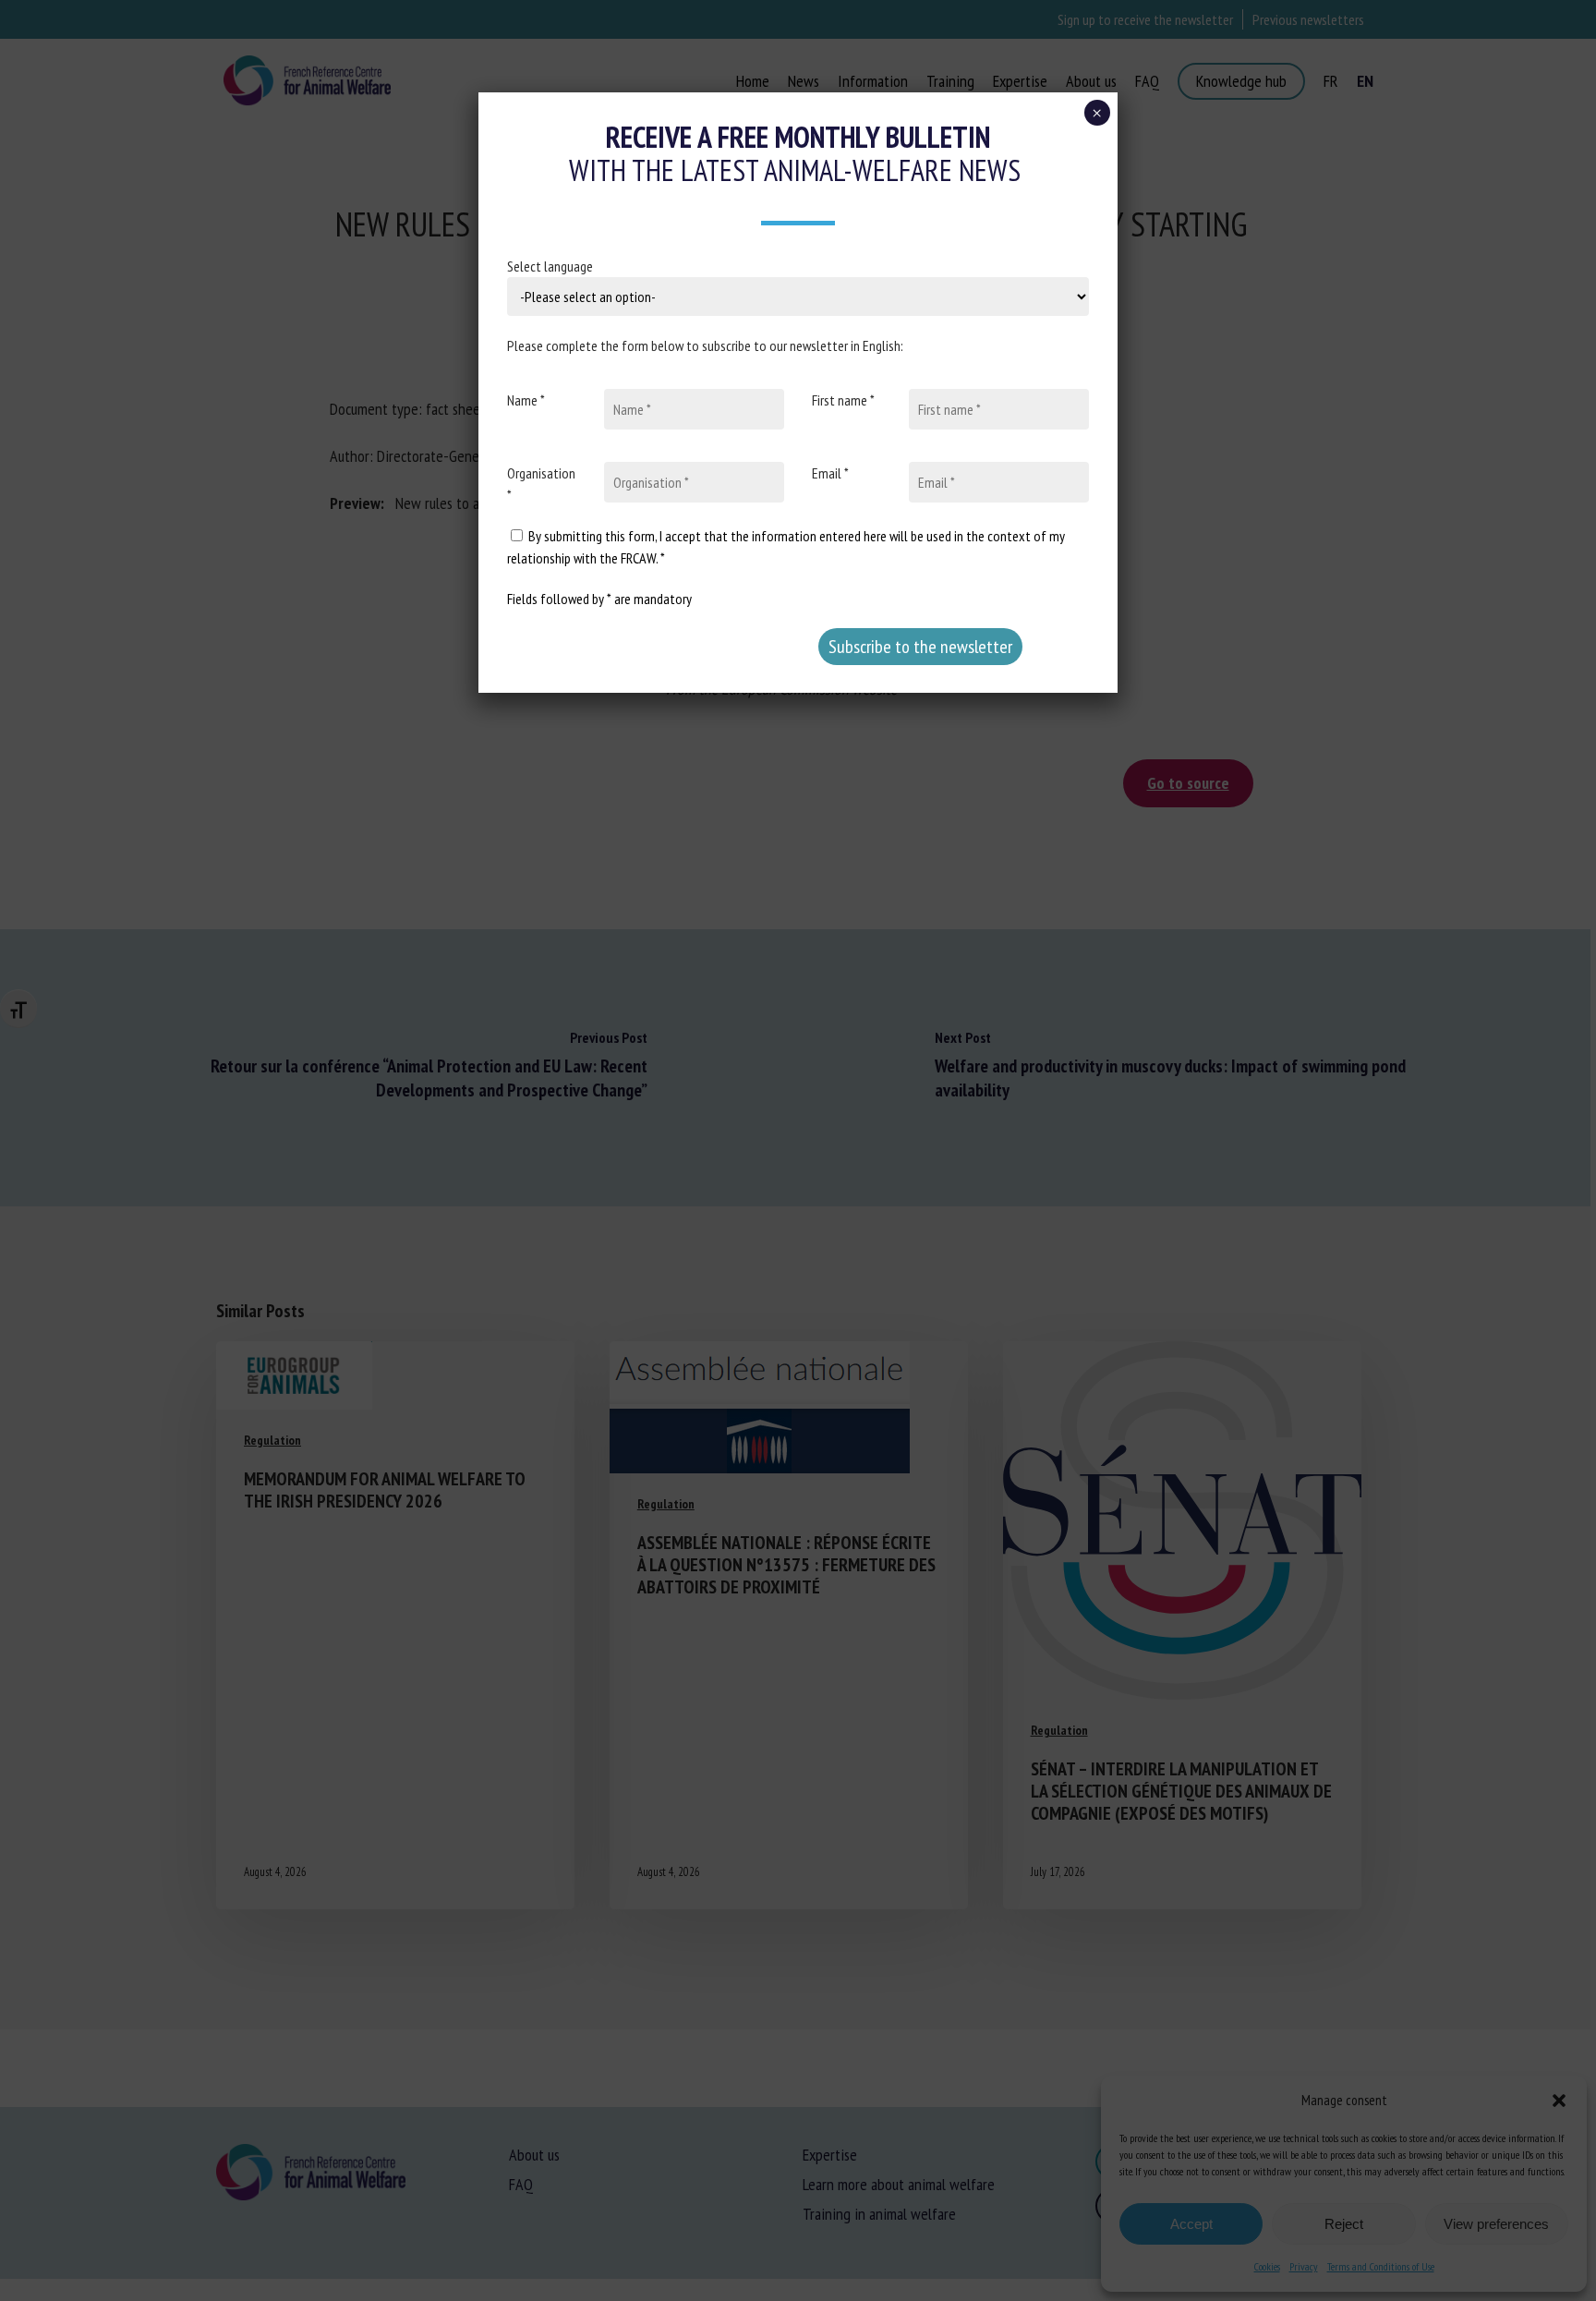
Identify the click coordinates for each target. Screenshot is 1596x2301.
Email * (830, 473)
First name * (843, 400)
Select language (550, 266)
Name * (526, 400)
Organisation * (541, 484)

* * *

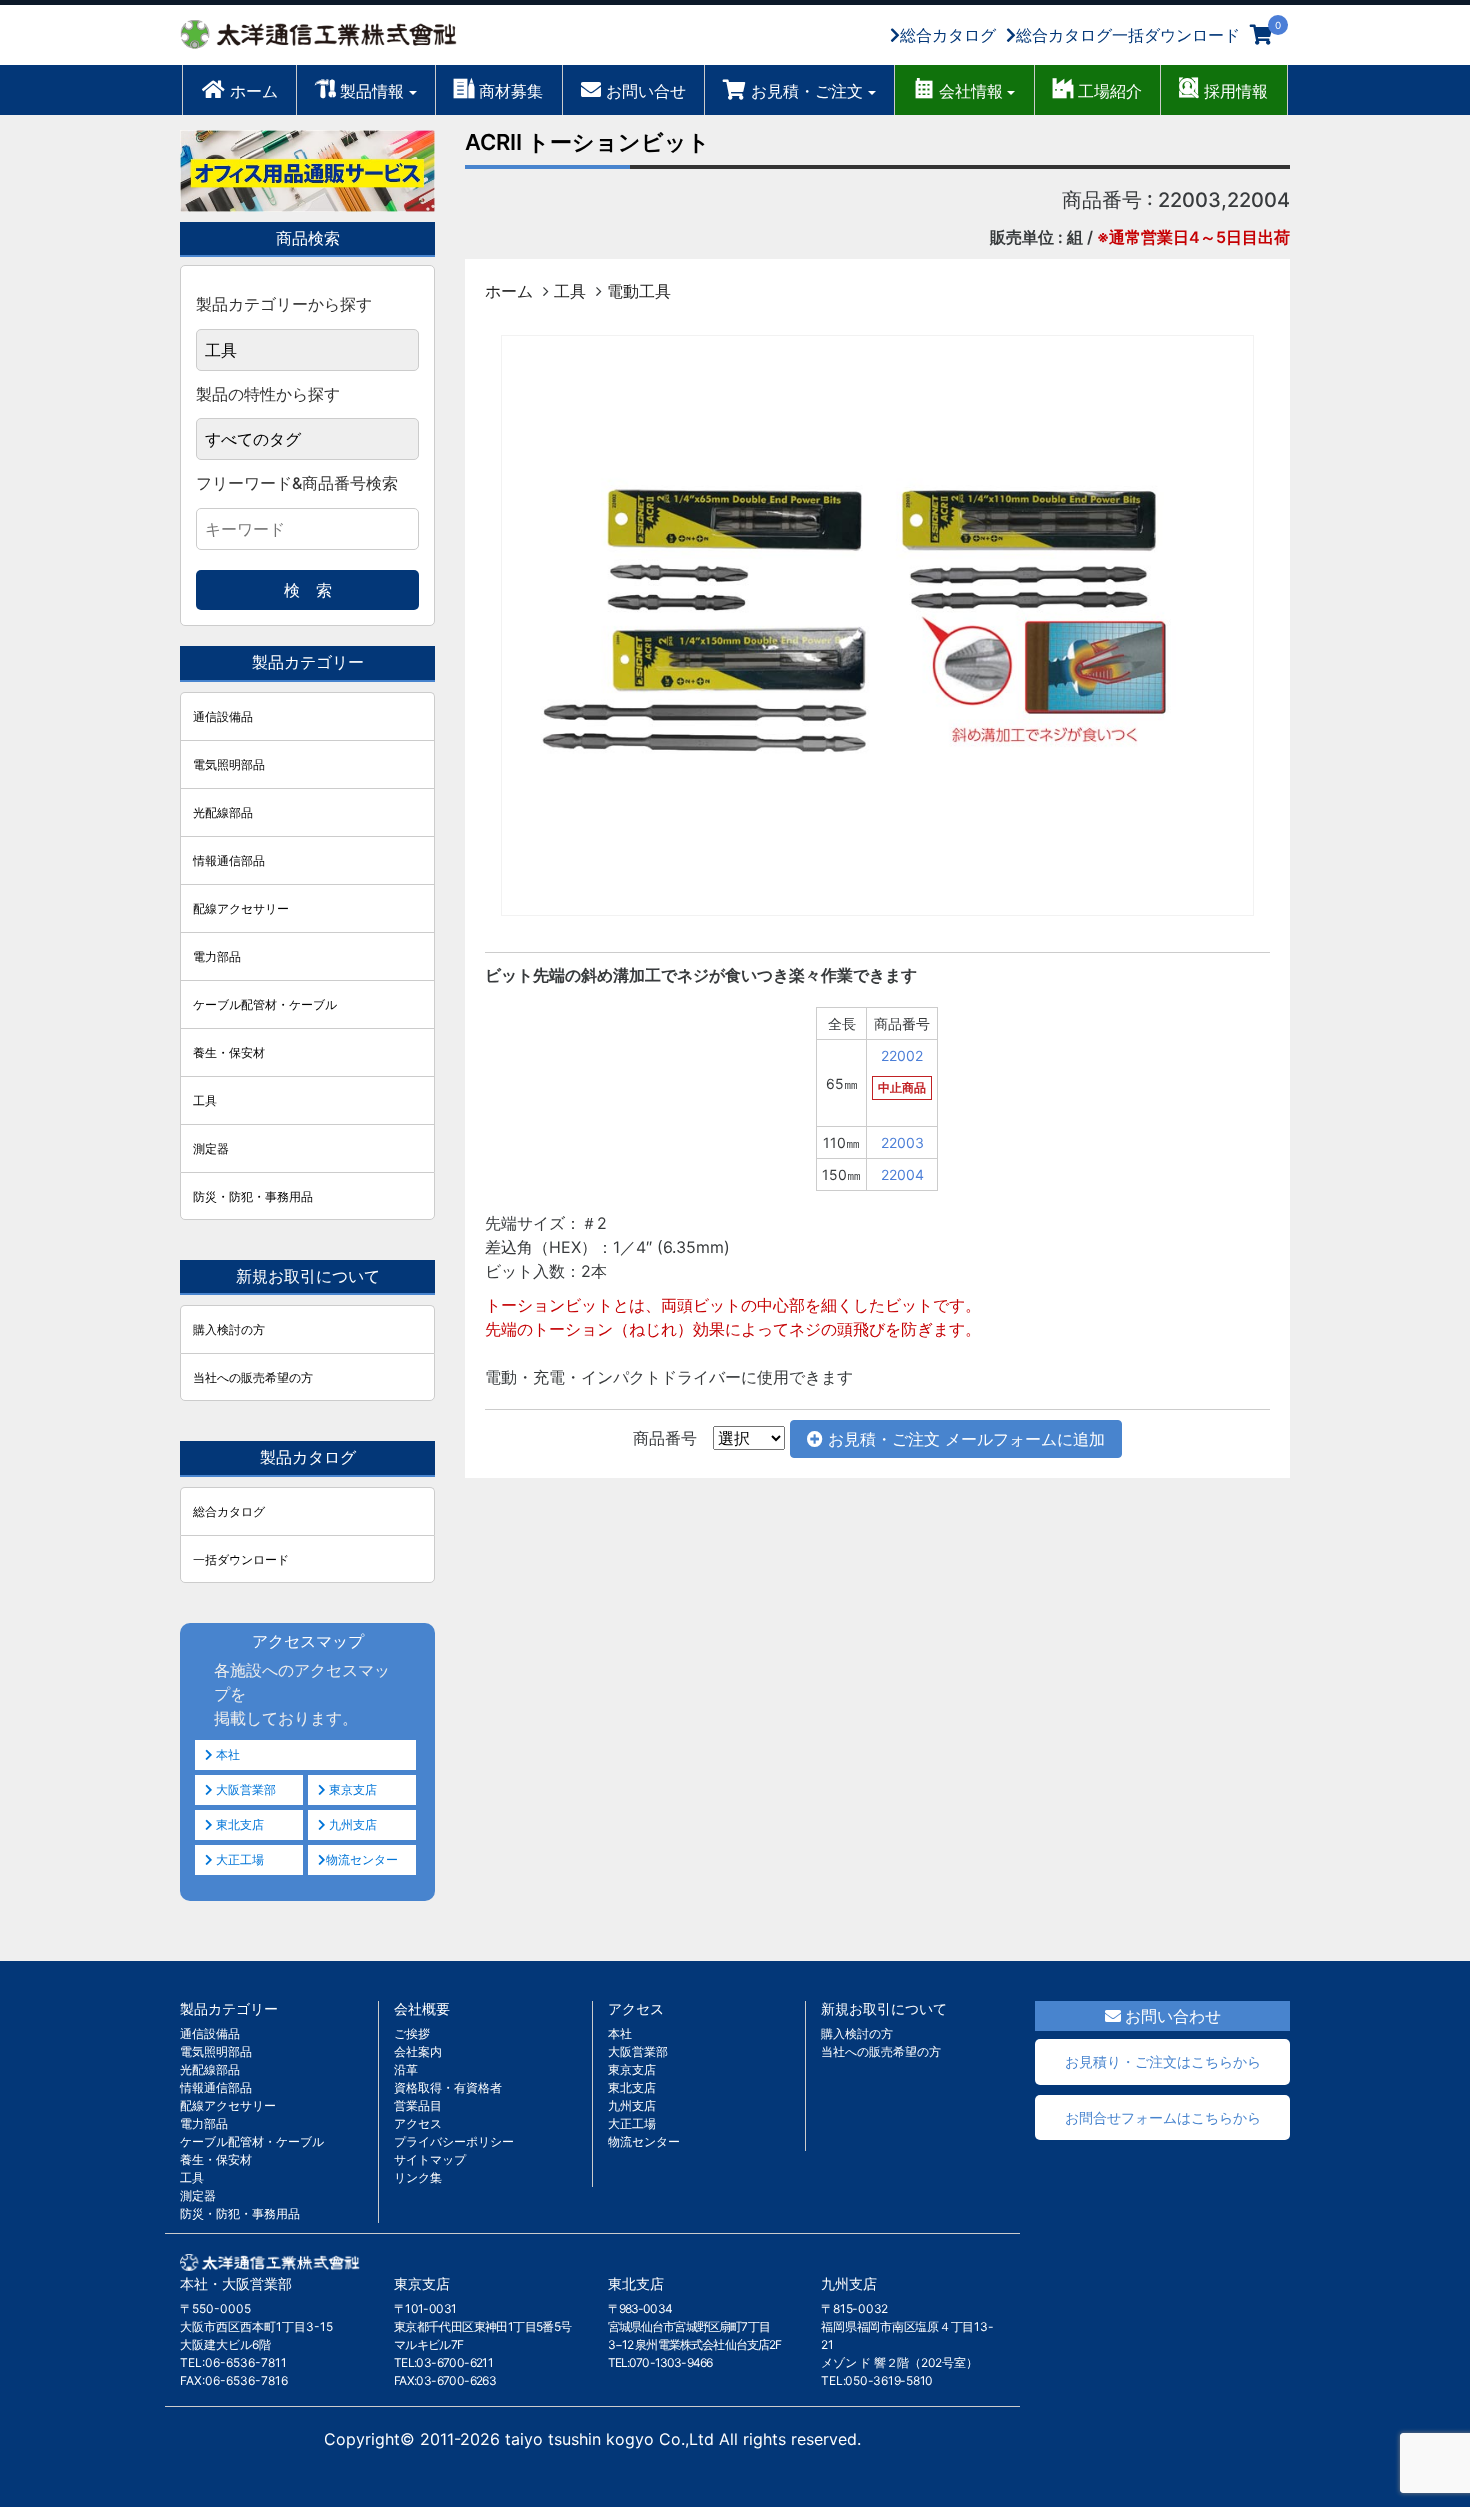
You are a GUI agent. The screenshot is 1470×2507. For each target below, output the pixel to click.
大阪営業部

Work required = Please give the number of lines with "each" in the entries above, and write no other text.

Task response = 2